Cyber Security Podcast

Podcast June 1st, 2022

Welcome to Cyber Security Today. This is the Week in Review for the week ending Friday, March 22nd, 2024. I’m Howard Solomon, contributing reporter on cybersecurity for ITWorldCanada.com and TechNewsday.com in the U.S.

 

In a few minutes Terry Cutler of Montreal’s Cyology Labs will be here to talk about recent news. That includes lessons learned from the ransomware attack on the British Library last year, the latest crooks in court, app developers leaving their Google Firebase instances unprotected, and advice for corporate leaders on managing their expectations of cybersecurity teams.

Before we get to the discussion here’s a quick roundup of other news that happened in the last seven days:

Crooks have been quick to exploit a recently-discovered vulnerability in the on-premise version of JetBrains’ TeamCity continuous integration development server. Trend Micro says servers that haven’t been patched are being hit with ransomware, backdoors and cryptomining malware.

Ivanti is urging administrators using its Standalone Sentry gateway to install a security patch. This is to close a remote code execution vulnerability. It’s rated 9.8 on the Common Vulnerably Scoring System.

A February ransomware attack that hit Change Healthcare, a company that processes healthcare transactions for institutions across the U.S., continues to impact healthcare providers across the company. According to SCMagazine.com, facilities say they can’t pay medical suppliers or employees, and patients have to pay out of their savings for medications. Washington is trying to help. The Health and Human Services Secretary told Congress this week that the department is issuing US$2.5 billion in advance Medicare and Medicaid payments to institutions.

Developers and IT administrators using hardware and applications that run on the Zephyr OS are reminded to update the operating system as soon as possible. This comes after researchers at Synopsys discovered serious vulnerabilities. Fixes were released in January. Word was publicly released this month.

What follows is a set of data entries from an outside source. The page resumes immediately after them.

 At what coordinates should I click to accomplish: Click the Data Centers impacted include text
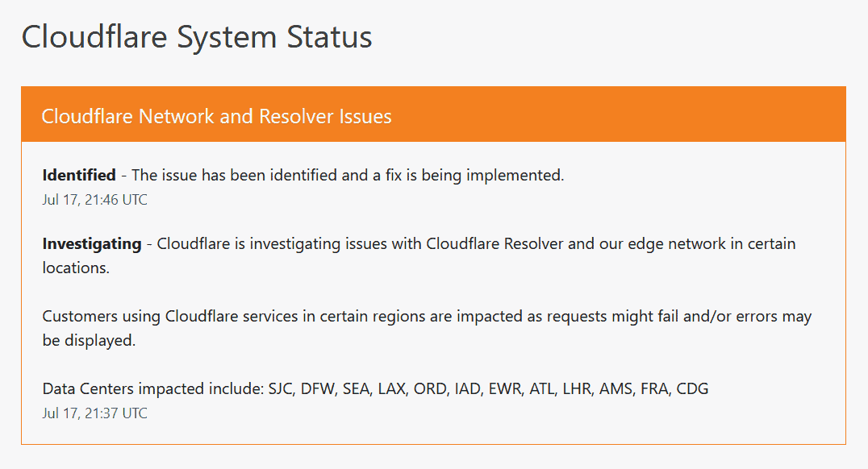153,388
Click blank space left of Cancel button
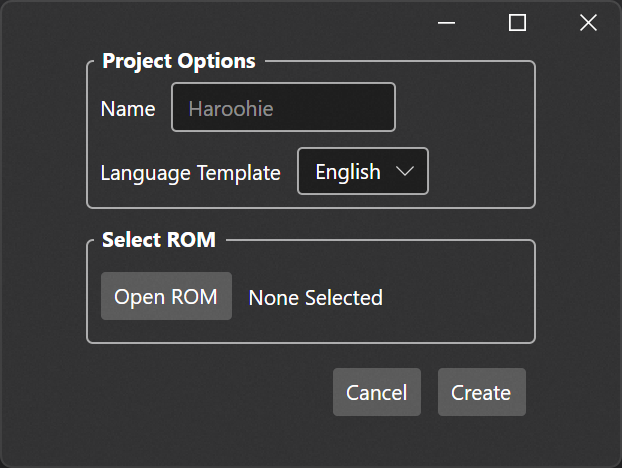Screen dimensions: 622x468 pyautogui.click(x=206, y=392)
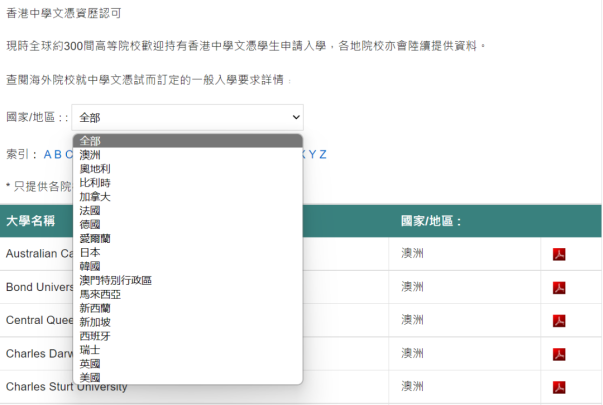603x405 pixels.
Task: Choose 英國 from the region list
Action: pos(90,364)
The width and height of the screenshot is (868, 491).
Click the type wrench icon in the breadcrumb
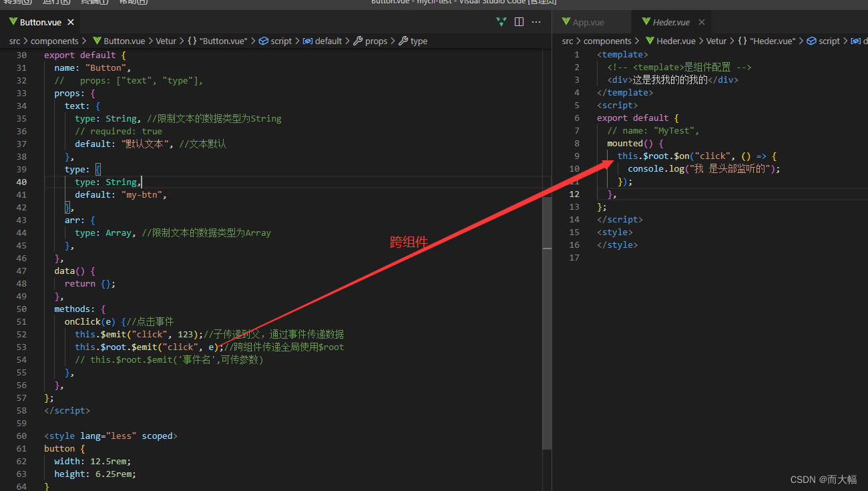click(404, 41)
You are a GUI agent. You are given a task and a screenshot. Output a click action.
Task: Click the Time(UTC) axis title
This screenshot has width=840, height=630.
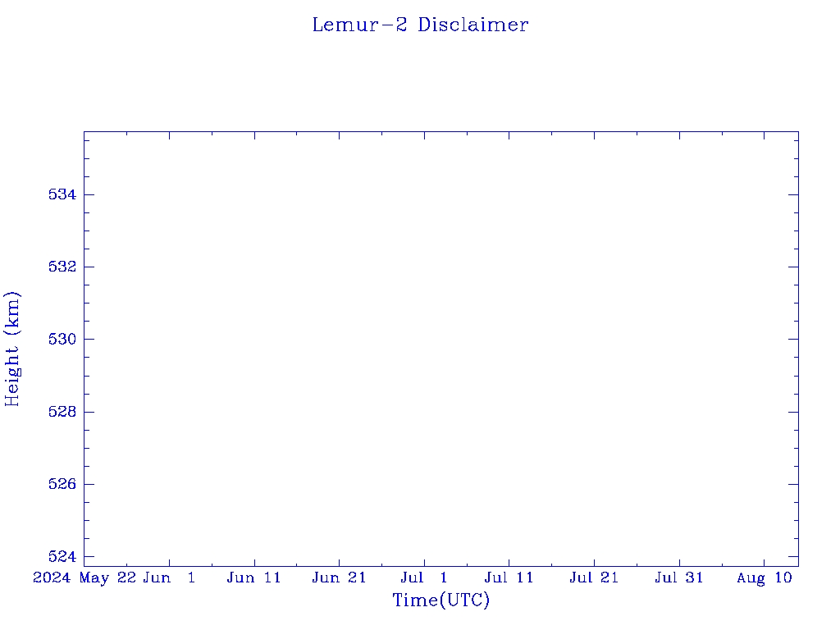pos(441,600)
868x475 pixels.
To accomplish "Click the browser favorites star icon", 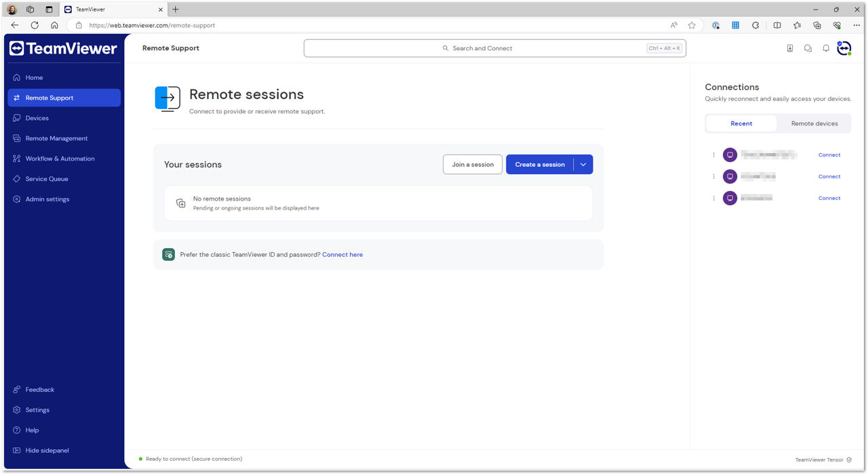I will click(x=692, y=25).
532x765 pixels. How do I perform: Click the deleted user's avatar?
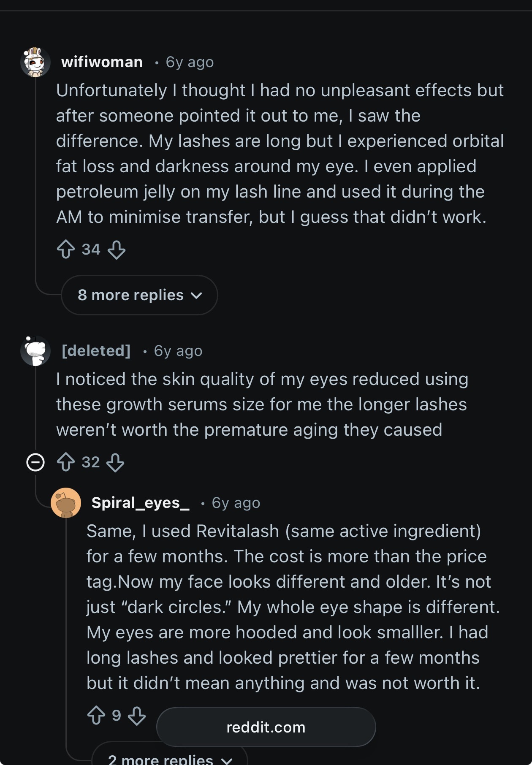[x=35, y=351]
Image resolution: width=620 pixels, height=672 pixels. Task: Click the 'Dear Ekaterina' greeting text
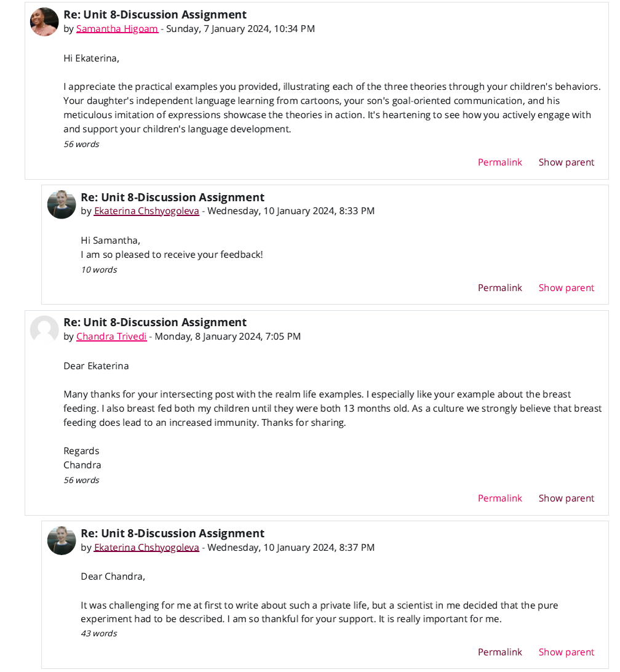tap(96, 366)
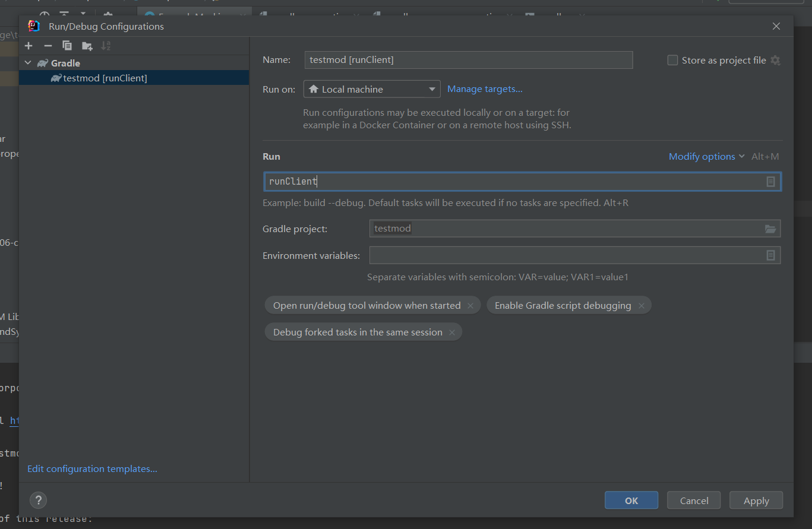Click the Apply button
This screenshot has height=529, width=812.
pos(756,501)
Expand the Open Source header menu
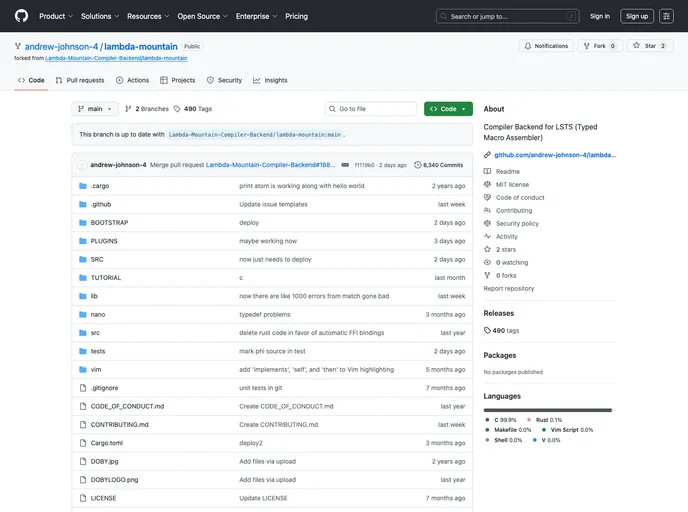The width and height of the screenshot is (688, 512). point(201,16)
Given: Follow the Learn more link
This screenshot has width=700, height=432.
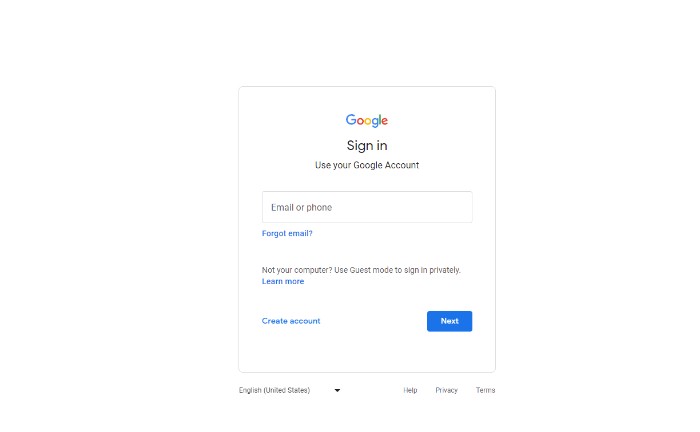Looking at the screenshot, I should (283, 282).
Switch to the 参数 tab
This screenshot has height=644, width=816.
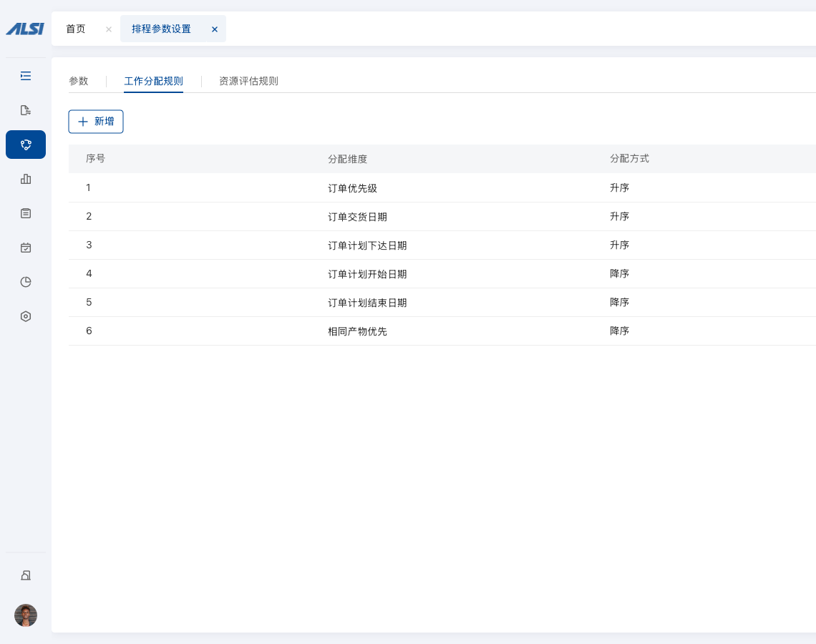tap(79, 82)
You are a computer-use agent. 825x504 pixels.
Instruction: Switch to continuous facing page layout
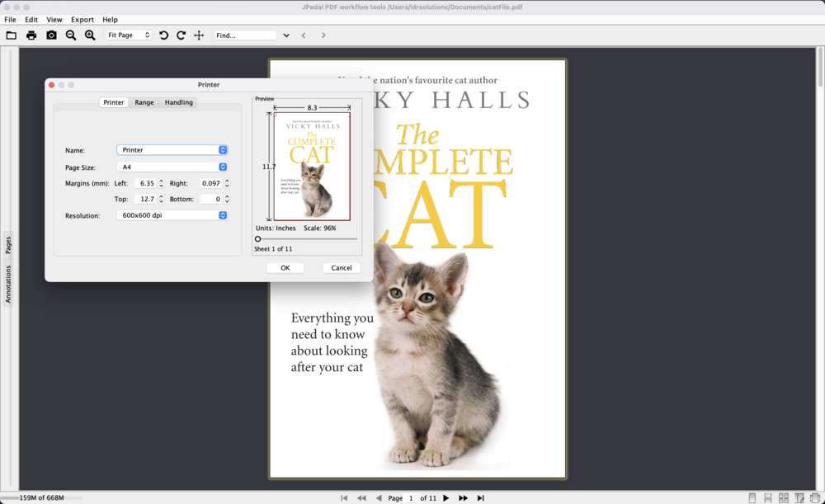click(784, 497)
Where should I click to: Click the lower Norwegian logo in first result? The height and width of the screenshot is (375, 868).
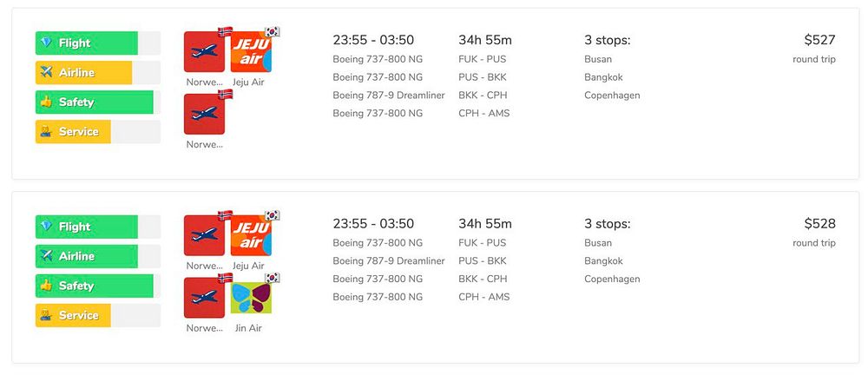pos(204,114)
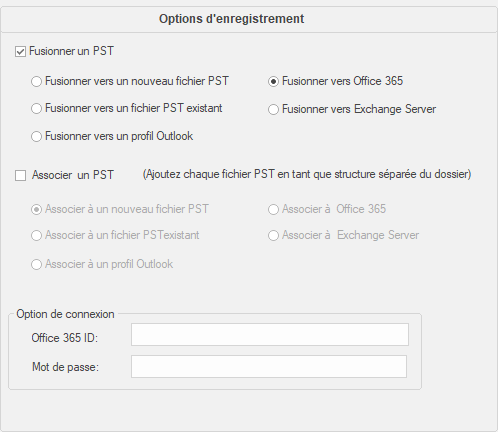Click the Office 365 ID label text
This screenshot has width=498, height=432.
click(x=65, y=338)

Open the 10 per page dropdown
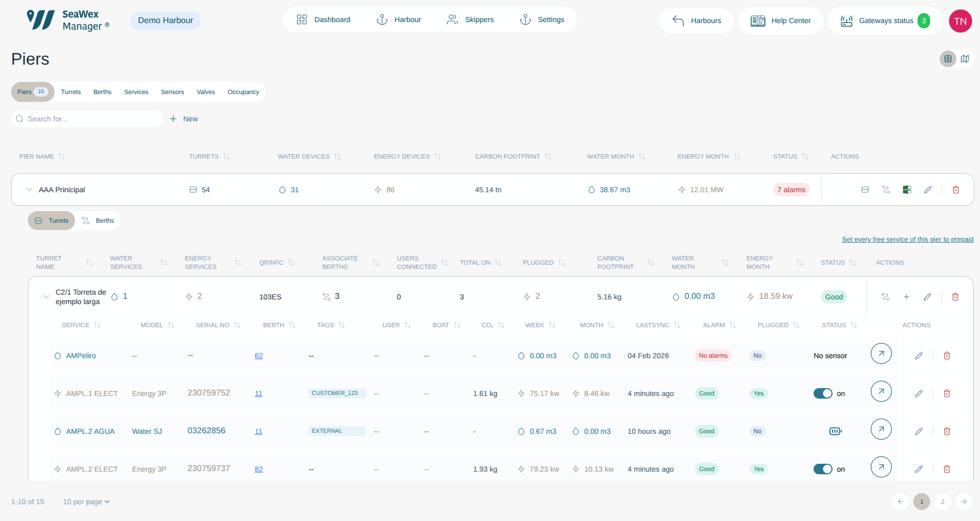tap(87, 502)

German researchers have discovered a new type of denial of service attack that could affect 300,000 network devices. It takes advantage of vulnerabilities in communications protocols such as DNS, NTP, TFTP and some legacy protocols. Called a loop attack, it can be blunted by applying the latest security patches or mitigations such as firewalls to network equipment from Cisco Systems, Honeywell, Broadcom, Microsoft, MikroTik and more.

Mintlify, which offers a cloud service that helps developers generate code documentation on their computers or in GitHub, says a hacker has accessed 91 access tokens of customers who use the service to analyze GitHub. These were tokens stored in Mintlify databases. Those tokens have been revoked.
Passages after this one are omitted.